## Exercise aim
Leaving out every picture, quote the data below exactly as it appears.

## Data for this task

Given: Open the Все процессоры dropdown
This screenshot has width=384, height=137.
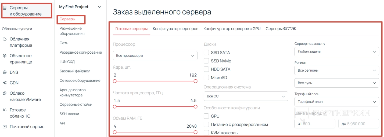Looking at the screenshot, I should (155, 56).
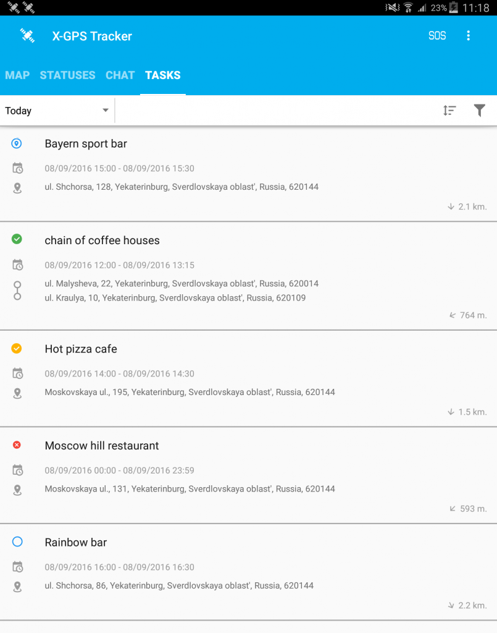
Task: Open the CHAT tab
Action: [x=120, y=75]
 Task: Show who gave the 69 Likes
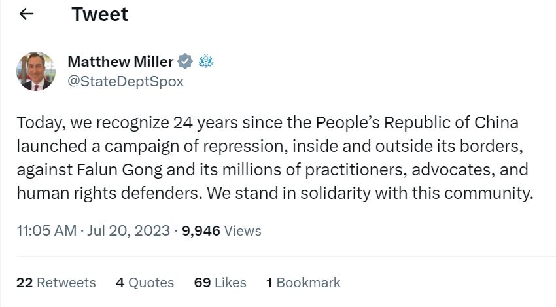[220, 283]

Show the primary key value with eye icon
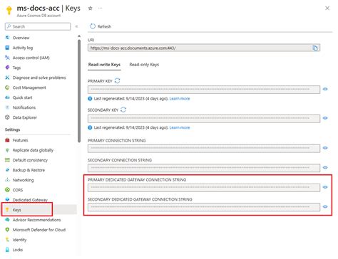(x=325, y=89)
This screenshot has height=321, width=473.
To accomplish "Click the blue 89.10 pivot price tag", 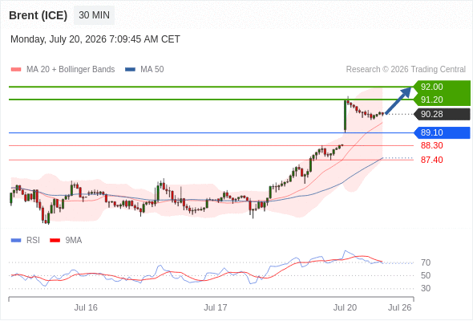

## Written reply
Given: Open the Все процессоры dropdown
This screenshot has width=384, height=137.
Looking at the screenshot, I should (155, 56).
Task: Open the CHAT tab
Action: [x=120, y=75]
 Task: Show who gave the 69 Likes
[220, 283]

Show the primary key value with eye icon
(x=325, y=89)
This screenshot has height=321, width=473.
To accomplish "Click the blue 89.10 pivot price tag", 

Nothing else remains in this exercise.